DATA PROVIDED
--- --- ---
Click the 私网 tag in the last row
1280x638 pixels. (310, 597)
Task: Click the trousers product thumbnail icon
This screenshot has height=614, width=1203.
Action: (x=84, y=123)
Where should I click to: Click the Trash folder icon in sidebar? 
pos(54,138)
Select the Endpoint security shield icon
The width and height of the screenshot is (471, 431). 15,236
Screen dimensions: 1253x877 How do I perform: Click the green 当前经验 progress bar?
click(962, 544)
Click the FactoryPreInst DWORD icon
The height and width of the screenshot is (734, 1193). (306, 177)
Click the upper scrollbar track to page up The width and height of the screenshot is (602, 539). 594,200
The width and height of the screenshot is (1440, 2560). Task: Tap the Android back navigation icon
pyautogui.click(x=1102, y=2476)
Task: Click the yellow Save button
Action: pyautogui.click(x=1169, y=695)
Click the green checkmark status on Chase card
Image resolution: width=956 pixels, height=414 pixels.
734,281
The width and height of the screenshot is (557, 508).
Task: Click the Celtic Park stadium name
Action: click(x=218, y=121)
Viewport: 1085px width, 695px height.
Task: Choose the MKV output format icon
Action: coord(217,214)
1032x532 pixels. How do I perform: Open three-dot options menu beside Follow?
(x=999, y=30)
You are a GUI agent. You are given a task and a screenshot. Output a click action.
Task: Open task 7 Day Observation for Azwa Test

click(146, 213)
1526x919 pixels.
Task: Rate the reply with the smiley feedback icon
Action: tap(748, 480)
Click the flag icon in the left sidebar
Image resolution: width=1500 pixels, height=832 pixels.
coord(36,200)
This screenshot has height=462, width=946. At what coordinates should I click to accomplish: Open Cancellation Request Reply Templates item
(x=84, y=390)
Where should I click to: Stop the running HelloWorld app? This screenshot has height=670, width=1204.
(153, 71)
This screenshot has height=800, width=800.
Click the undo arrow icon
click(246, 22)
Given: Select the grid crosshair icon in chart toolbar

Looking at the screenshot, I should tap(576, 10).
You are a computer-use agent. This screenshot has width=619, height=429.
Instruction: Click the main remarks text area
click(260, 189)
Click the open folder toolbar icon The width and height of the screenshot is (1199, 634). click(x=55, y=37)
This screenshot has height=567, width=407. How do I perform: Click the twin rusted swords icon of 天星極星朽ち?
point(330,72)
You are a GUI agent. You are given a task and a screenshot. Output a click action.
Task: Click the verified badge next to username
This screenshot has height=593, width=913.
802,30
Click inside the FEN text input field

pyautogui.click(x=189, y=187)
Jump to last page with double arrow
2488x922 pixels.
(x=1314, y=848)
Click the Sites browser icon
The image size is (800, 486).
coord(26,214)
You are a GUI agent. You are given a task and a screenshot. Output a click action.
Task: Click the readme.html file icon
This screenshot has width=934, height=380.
--- --- ---
Give every entry back exactly as it was written above.

SOLUTION TO THIS TASK
Click the 私网 tag in the last row
1280x638 pixels. (310, 597)
Task: Click the trousers product thumbnail icon
This screenshot has height=614, width=1203.
Action: (x=84, y=123)
Where should I click to: Click the Trash folder icon in sidebar? 
pos(54,138)
Select the Endpoint security shield icon
The width and height of the screenshot is (471, 431). 15,236
Screen dimensions: 1253x877 How do I perform: Click the green 当前经验 progress bar?
click(962, 544)
Click the FactoryPreInst DWORD icon
The height and width of the screenshot is (734, 1193). (306, 177)
Click the upper scrollbar track to page up The width and height of the screenshot is (602, 539). 594,200
The width and height of the screenshot is (1440, 2560). Task: Tap the Android back navigation icon
pyautogui.click(x=1102, y=2476)
Task: Click the yellow Save button
Action: pyautogui.click(x=1169, y=695)
Click the green checkmark status on Chase card
Image resolution: width=956 pixels, height=414 pixels.
734,281
The width and height of the screenshot is (557, 508).
Task: Click the Celtic Park stadium name
Action: click(x=218, y=121)
Viewport: 1085px width, 695px height.
Task: Choose the MKV output format icon
Action: coord(217,214)
1032x532 pixels. How do I perform: Open three-dot options menu beside Follow?
(x=999, y=30)
You are a GUI agent. You are given a task and a screenshot. Output a click action.
Task: Open task 7 Day Observation for Azwa Test

click(146, 213)
1526x919 pixels.
Task: Rate the reply with the smiley feedback icon
Action: tap(748, 480)
Click the flag icon in the left sidebar
Image resolution: width=1500 pixels, height=832 pixels.
coord(36,200)
This screenshot has height=462, width=946. At what coordinates should I click to accomplish: Open Cancellation Request Reply Templates item
(x=84, y=390)
Where should I click to: Stop the running HelloWorld app? This screenshot has height=670, width=1204.
(153, 71)
This screenshot has height=800, width=800.
Click the undo arrow icon
click(246, 22)
Given: Select the grid crosshair icon in chart toolbar

Looking at the screenshot, I should tap(576, 10).
You are a computer-use agent. This screenshot has width=619, height=429.
Instruction: Click the main remarks text area
click(260, 189)
Click the open folder toolbar icon The width and height of the screenshot is (1199, 634). click(x=55, y=37)
This screenshot has height=567, width=407. How do I perform: Click the twin rusted swords icon of 天星極星朽ち?
point(330,72)
You are a GUI agent. You are given a task and a screenshot. Output a click action.
Task: Click the verified badge next to username
This screenshot has height=593, width=913.
802,30
Click inside the FEN text input field

pyautogui.click(x=189, y=187)
Jump to last page with double arrow
2488x922 pixels.
(x=1314, y=848)
Click the Sites browser icon
The image size is (800, 486).
coord(26,214)
You are a GUI agent. You are given a task and a screenshot. Output a click action.
Task: Click the readme.html file icon
This screenshot has width=934, height=380.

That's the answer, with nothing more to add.